Coco désireux de nous prouver sa bravoure, partit le premier en criant :

— A l'attaque !

Comme en écho, on entendit de nombreux Aïeuh ! Ouïlleu !

Philippe, qui ne voulait pas être en reste, le suivit aussitôt. Et la même chanson reprit à quelques nuances près, c'était du genre Aïe ! Aïe Aïe ! Ouille ! Ouille ! Ouille !

— Bravo les gars, leur dit malicieusement René. Un petit détour, et nous prîmes notre allée secrète au milieu du fragon.

Nous fûmes accueillis sous une avalanche d'injures.

René leur cloua le bec en répliquant que tous ceux qui voulaient être de l'équipe devaient passer l'épreuve. Il s'avança dans la clairière et d'un large geste présenta son arbre.

Coco siffla admirativement :

— Ça, c'est un arbre ! Et croyez moi j'm'y connais.

— Pour y monter, regardez plutôt ça, fit René d'un ton théâtral en soulevant son pull-over. Puis, tournant sur lui même comme une toupie, il déroula une immense ceinture.

Stupéfaction générale : une bande de mitrailleuse !

C'était un fort ruban de tissu kaki, large de trois doigts et entièrement cousu de petites alvéoles à la taille des balles. Comme au cinéma ! Comme celle que se croisait sur le torse Pancho Villa pendant la révolution mexicaine ! Elle faisait bien dix mètres de long. René en fit un rouleau à la manière des mètres à ruban de couturière, et s'approcha de l'arbre. Il suffisait de lancer le rouleau par-dessus une des plus hautes branches et de récupérer l'autre bout quand il retombait.

Le premier essai passa trop bas. Le deuxième fut le bon. Réunissant les deux extrémités il grimpa tout en haut avec une agilité de singe.

— Et voilà le travail ! dit-il, fier de son coup.

On voyait bien que ce n'était pas la première fois qu'il faisait ça. Pour nous ce ne fut pas aussi facile mais après un bon quart d'heure d'efforts, nous étions tous perchés dans notre domaine.

La vue y était magnifique, nous pouvions apercevoir la rivière en contrebas de l'immense talus couvert de fougères. Coco nous rappela à l'ordre :

— C'est bien joli, mais on a du boulot les gars.
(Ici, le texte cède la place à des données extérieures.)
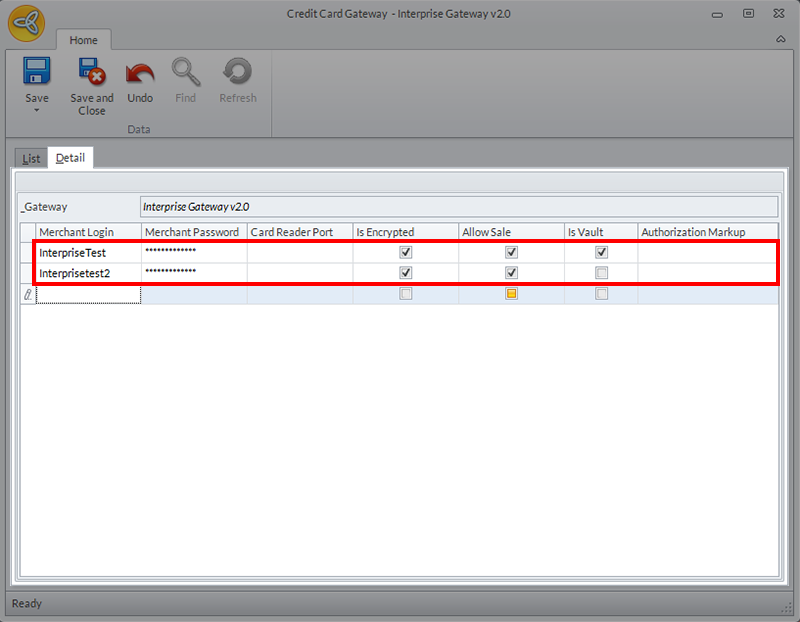Screen dimensions: 800x622
Task: Select the Interprisetest2 Merchant Password cell
Action: tap(194, 273)
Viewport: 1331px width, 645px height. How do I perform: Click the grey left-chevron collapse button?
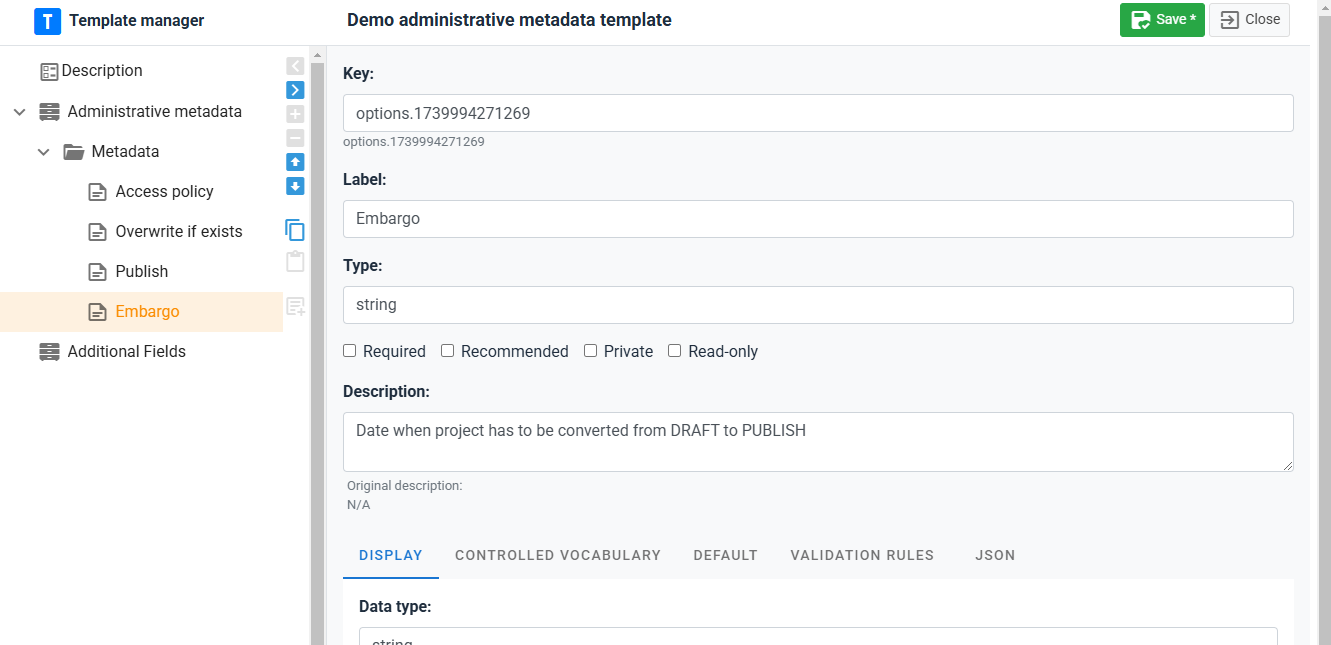point(295,66)
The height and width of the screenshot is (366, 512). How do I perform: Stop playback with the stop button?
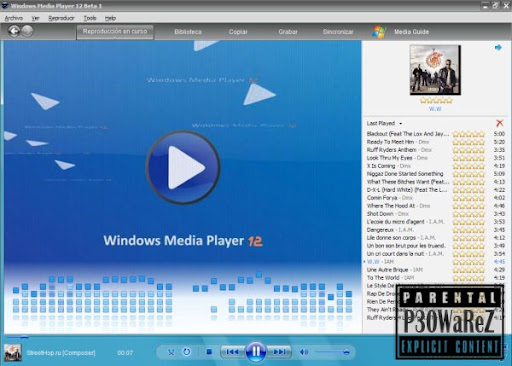[x=209, y=352]
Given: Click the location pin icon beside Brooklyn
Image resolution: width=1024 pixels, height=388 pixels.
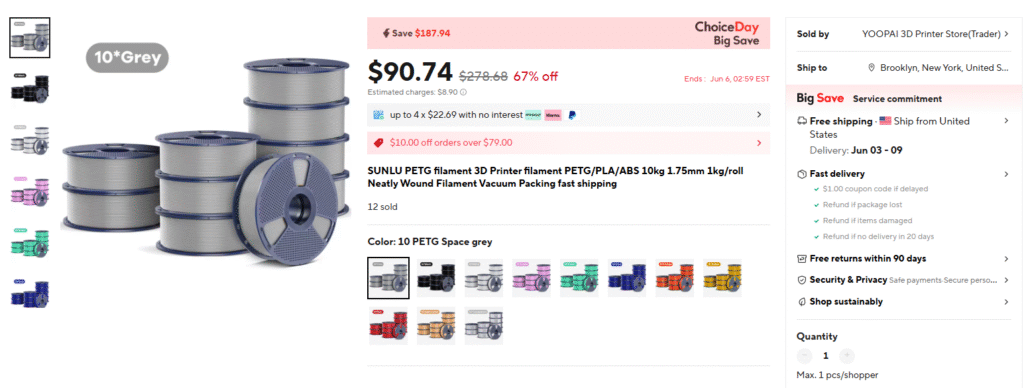Looking at the screenshot, I should [x=871, y=68].
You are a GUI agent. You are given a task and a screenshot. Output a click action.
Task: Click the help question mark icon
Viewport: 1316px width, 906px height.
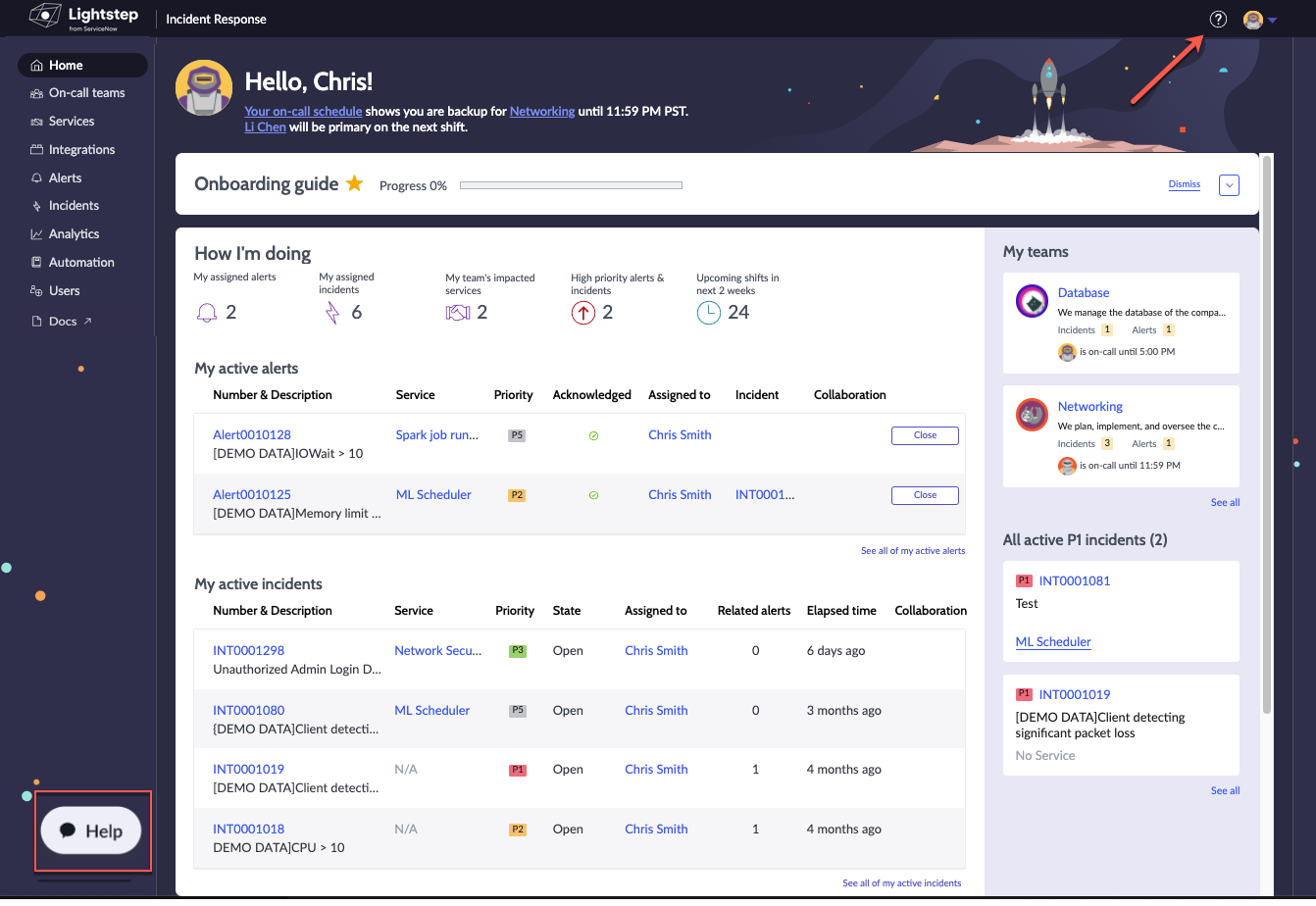pos(1218,19)

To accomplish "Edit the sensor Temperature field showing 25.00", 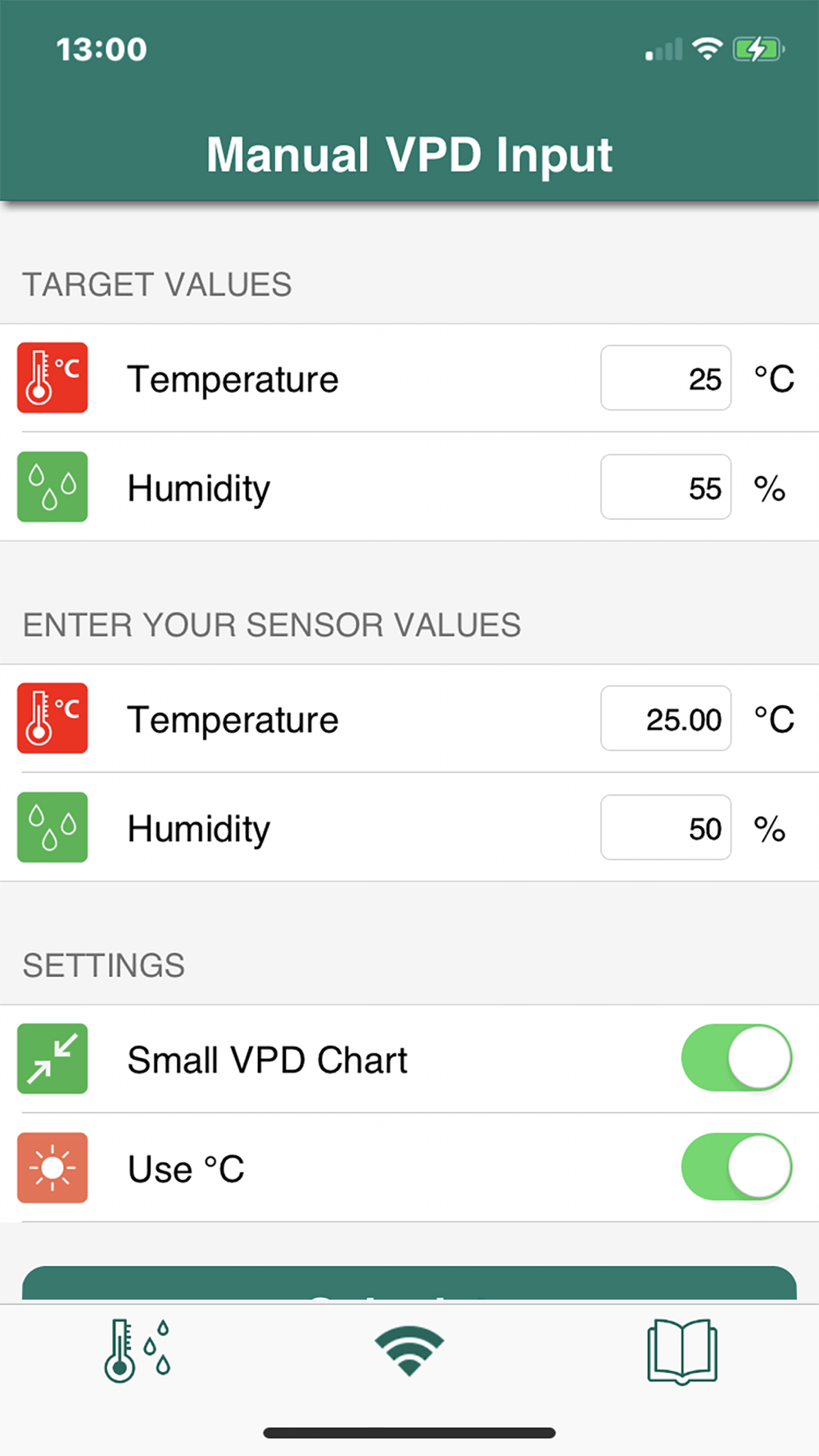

La descente fut beaucoup plus facile, il suffisait de se laisser glisser. Une fois en bas, les tâches se répartirent tout naturellement. Je me chargeais de couper des grandes perches de châtaignier, Philippe les attachait quatre par quatre et les tirait jusqu'au pied de l'arbre. En se servant de la bande comme palan René les faisait passer à Coco, perché là-haut. A l'aide de sa tenaille, il les assemblait au fil de fer pour réaliser le plancher. Sur les branches qui partaient de la tête il lui fut facile de lier quelques perches pour fabriquer une balustrade tout autour. Cela nous prit une bonne partie de l'après-midi.

Enfin toute l'équipe se retrouva dans la cabane. Nous étions heureux et fiers.

La plate-forme était impeccable, assez vaste pour nous quatre, et la balustrade suffisamment solide pour y grimper ou s'y suspendre. Nous fûmes tour à tour Tarzan ou Rackam le Rouge... Je remontai la bande de mitrailleuse, des fois que des ennemis voudraient nous attaquer.

Philippe qui aimait bien faire des surprises, déclara tout à coup :

— Quand on est des vrais pirates, on a un drapeau.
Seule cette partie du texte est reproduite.